Currently I am graduate student at  ITP. As a former undergraduate student entrepreneur I am all too familiar with what the tech/entrepreneurship/leadership  conference has to offer. While building my company as a student at the University of Maryland I travelled across the country, regularly attending conferences to build connections and relationships that could potentially prove beneficial to the growth of my small company. So last weekend when shifts for my student job on the ITP floor were posted and the schedule read that I was to work the WE festival I was fairly confident I knew what to expect.  

The role appointed to me by my boss was to video tape the Knowledge Makers panel during the AM breakout session and the Taste Makers panel during the PM session. At the outset my efforts were more focused on getting the camera to work than on finding out  what entrepreneurs would be speaking on the panel. Luckily I got the stubborn thing setup correctly and was comfortable enough with the video being captured to share my attention between the camera and the discussion taking place.

Initially the discussion appeared to be going as I anticipated. Diana Rhoten, the Senior Vice President for Strategy in the education division at News Corporation, was moderating the panel involving women entrepreneurs in education. Rhoten asked questions to the panelists that provided unique insights about the education sector that could only be given by someone that had been through the industry’s wringer and lived to tell the story. This was normal. What wasn’t typical was what happened next.

In both Knowledge Makers and the Taste Makers panel moderated by Rachel Skylar there appeared to be a sense of genuine personal interest and concern for the mutual success of both the women attendants and the panelists that simply doesn’t exist in male dominated tech conferences. I repeatedly noticed a tone of discourse that resembled a sisterhood or sorority gathering where current sisters were mentoring future members of the organization. Like a mother warning her young daughter of the perils that awaited her upon entering the real world. Each question or inquiry asked by an attendant wasn’t just returned with a textbook answer but instead was filled with compassion.  I defintely got the sense of a community.

 

My question is, when and where was this  bond formed? Why did people who had probably never seen each other prior to the conference care so much for each others well-being and success? Was it perhaps the shared experience of giving birth while running a company, having to juggle work life with ones responsibilities as a mother, or maybe its having to face the similar struggles of being a leader in a male dominated corporate world? What these experiences have in common is that they attempt to defy the logic that has defined society for centuries. A society where the role of women was was that of reserved house wives and not confident leaders.

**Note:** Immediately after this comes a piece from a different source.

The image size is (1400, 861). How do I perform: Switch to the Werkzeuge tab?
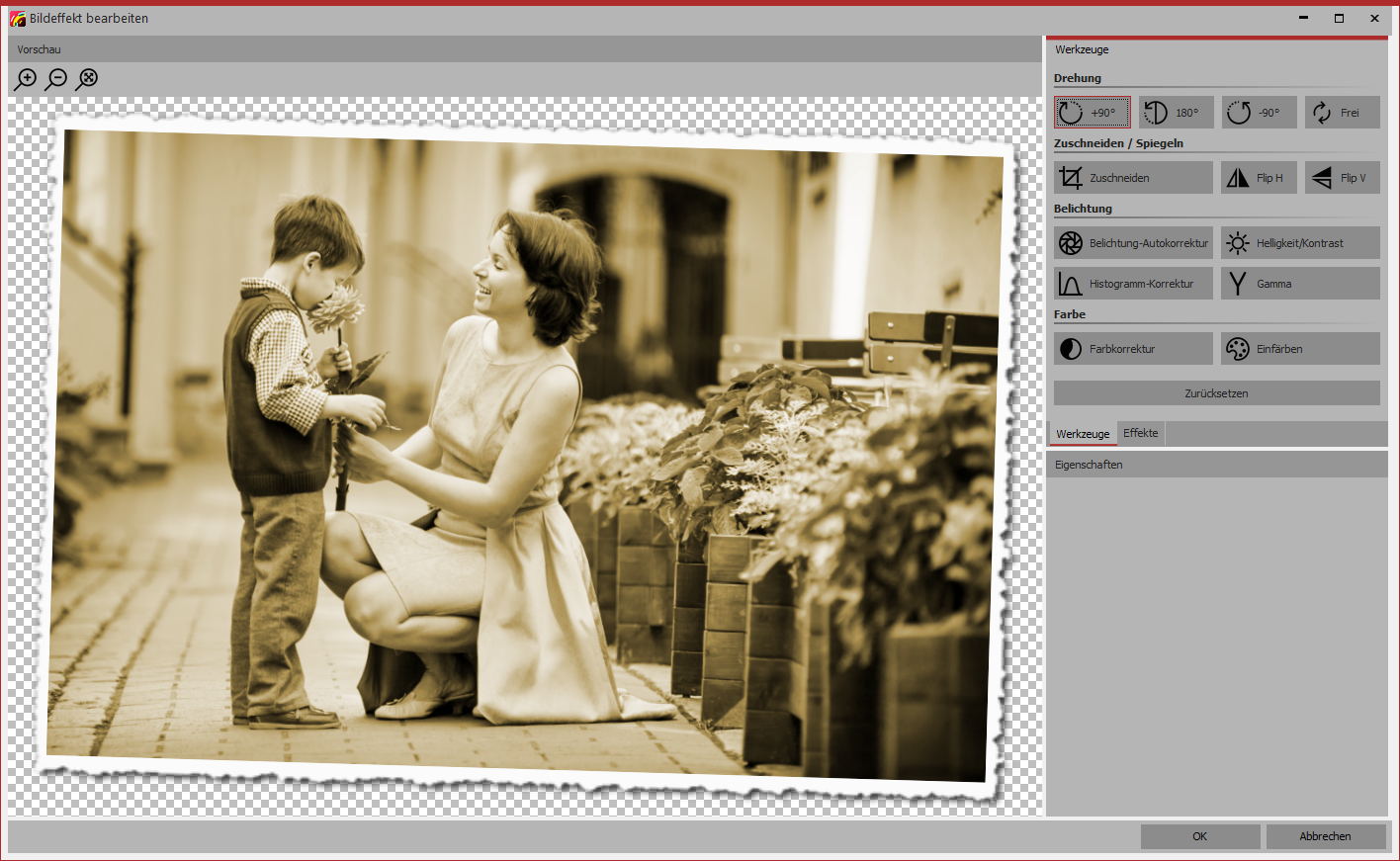point(1083,434)
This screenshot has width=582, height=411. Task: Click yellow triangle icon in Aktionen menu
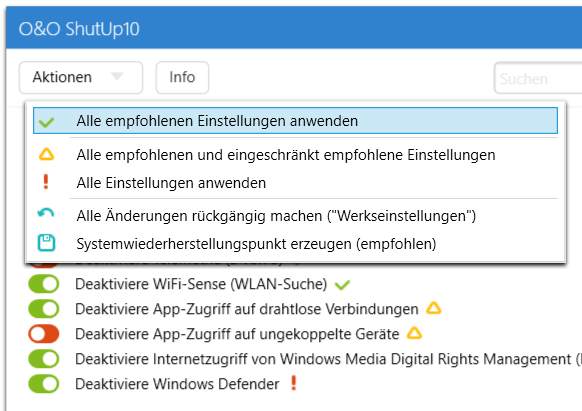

I believe the sisterhood atmosphere I witnessed at the festival can be attributed to a “me against the world” type attitude that has been formed in the women entrepreneur community. Like a mid-major team that has overcome adversity and made it to the final four of the NCAA tournament and is poised to take on the traditional powerhouse school. The blood, sweat, and tears incured during the journey now acting as the material for the bond that unites them.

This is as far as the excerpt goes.